Current Research

While there is no question that erectile dysfunction (ED) is a complex condition that is the subject of ongoing investigation in the medical literature, there is also no question that some significant strides have been made in recent years that have resulted in breakthroughs in medical treatment. It has been the increased understanding of the physiological role of nitric oxide that is responsible for the few pharmacological interventions available today.

In their paper titled “Neurophysiological basis of penile erection”, the authors Priviero FB et al state:

“Penile erection involves researcha complex interaction between the central nervous system and local factors. It is a neurovascular event modulated by psychological and hormonal factors. The discovery of nitric oxide (NO) as an intercellular messenger or neurotransmitter paved the way for identifying important mechanisms underlying physiological and pathophysiological events in the penis, in addition to providing the knowledge for the development of new therapeutics based on a novel concept of molecule and cell interaction.”

Dr. Arthur L. Burnett, II, MD is Professor, Department of Urology, at Johns Hopkins University School of Medicine, and in his paper titled “The role of nitric oxide in erectile dysfunction: implications for medical therapy” he states:

“Nitric oxide (NO) is believed to be the main vasoactive neurotransmitter and chemical mediator of penile erection”

There are many articles published to this effect in the medical literature and it is quite clear that nitric oxide has a major role to play in the neurological and vascular interplay that results in erectile function in men. Consequently, the only remaining question relates to whether or not nutrient supplementation can positively affect nitric oxide production. There is a veritable mountain of literature in support of specific nutrient and phytonutrient supplementation to support healthy nitric oxide levels, but for the sake of brevity it would suffice to point out the two nutrients in particular have been proven to be extremely effective: L-citrulline and beet extract.

As recently as December 2013 researchers from Japan published a study titled “Oral l-citrulline supplementation improves erectile function and penile structure in castrated rats” in the International Journal of Urology. They came to the conclusion that “Oral l-citrulline can improve the erectile response to electric stimulation of cavernous nerve and penile structure in castrated rats”. This is very interesting since the testosterone levels in the castrated rats had declined  significantly, which shows that nitric oxide supplements have a role to play that is as important as, if not more important than, testosterone.
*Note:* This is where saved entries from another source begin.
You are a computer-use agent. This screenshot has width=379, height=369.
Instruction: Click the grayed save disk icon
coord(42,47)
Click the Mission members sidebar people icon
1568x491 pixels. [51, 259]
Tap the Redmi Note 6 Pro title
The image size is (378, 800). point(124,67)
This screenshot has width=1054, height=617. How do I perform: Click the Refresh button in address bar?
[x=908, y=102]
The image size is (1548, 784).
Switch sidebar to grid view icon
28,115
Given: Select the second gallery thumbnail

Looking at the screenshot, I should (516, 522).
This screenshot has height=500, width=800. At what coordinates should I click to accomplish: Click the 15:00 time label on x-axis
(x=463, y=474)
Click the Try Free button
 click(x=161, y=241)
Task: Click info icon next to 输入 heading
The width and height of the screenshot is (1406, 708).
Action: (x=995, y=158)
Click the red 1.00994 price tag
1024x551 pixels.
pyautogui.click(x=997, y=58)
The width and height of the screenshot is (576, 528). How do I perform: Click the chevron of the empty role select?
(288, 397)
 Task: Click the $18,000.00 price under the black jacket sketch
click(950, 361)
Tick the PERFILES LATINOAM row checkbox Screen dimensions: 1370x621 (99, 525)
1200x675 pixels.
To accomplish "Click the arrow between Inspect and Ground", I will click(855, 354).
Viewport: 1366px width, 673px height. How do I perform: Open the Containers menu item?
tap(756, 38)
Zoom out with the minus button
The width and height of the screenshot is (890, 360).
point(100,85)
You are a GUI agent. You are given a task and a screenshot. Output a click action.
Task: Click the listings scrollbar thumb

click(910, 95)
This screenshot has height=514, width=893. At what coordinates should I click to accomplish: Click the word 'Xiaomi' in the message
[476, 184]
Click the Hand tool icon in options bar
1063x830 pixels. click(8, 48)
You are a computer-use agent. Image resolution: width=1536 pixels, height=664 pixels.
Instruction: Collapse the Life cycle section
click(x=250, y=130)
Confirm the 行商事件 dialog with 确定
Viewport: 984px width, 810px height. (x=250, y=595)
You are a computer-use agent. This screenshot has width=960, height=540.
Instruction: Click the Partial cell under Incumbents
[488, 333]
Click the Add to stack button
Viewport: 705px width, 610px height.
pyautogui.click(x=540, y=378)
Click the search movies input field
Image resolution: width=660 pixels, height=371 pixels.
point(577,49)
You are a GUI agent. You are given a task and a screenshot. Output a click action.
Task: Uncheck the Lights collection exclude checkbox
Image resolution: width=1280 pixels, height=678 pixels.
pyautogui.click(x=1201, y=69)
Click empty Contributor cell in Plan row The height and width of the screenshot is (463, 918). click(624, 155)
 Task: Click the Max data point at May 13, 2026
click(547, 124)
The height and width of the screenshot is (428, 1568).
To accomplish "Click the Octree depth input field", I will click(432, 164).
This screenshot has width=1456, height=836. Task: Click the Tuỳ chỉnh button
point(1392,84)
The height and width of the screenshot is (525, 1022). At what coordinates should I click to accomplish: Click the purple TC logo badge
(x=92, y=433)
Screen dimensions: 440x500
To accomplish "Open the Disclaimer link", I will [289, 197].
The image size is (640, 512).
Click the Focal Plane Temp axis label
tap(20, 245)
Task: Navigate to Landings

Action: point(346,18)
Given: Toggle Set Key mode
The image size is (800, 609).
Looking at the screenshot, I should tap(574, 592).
The same Japanese researchers published another paper in October of 2013 titled “Oral L-citrulline supplementation improves erectile function in rats with acute arteriogenic erectile dysfunction” to assess whether or not supplementation with L-citrulline would be effective when the primary issue in the erectile dysfunction is poor blood perfusion.

They note: “Oral L-citrulline supplementation increases serum L-arginine levels more efficiently than L-arginine itself and increases nitric oxide (NO) production”. They concluded that supplementation was clinically effective in the treatment of this type of erectile dysfunction. Quoted from the article: “oral L-citrulline supplementation might be a useful novel therapy for acute arteriogenic ED.”

In the Journal of Nutrition Research, authors of an article titled “All-natural nitrite and nitrate containing dietary supplement promotes nitric oxide production and reduces triglycerides in humans” specifically tested a supplement combining beetroot, L-citrulline, and hawthorn extract. They found that “Patients taking the NO dietary supplement twice a day for 30 days led to a significant increase in systemic nitric oxide availability”.

It is quite obvious that adults over the age of forty would almost ubiquitously benefit from nitric oxide support in the form of adequate diet, aerobic exercise, and specific nitric oxide supplements. There are a great many reasons this statement is true and those reasons are all supported by the scientific literature. Nitric oxide is unquestionably one of the most important discoveries in the field of cardiovascular research in terms of the critical role it plays in the regulation of blood pressure and circulation. Since there seems to be no disgreement in the literature about the fact that cardiovascular health is closely tied to a significant percentage of erectile dysfunction cases, it would not seem to be inappropriate for individuals suffering with erectile dysfunction to take basic action and support nitric oxide production.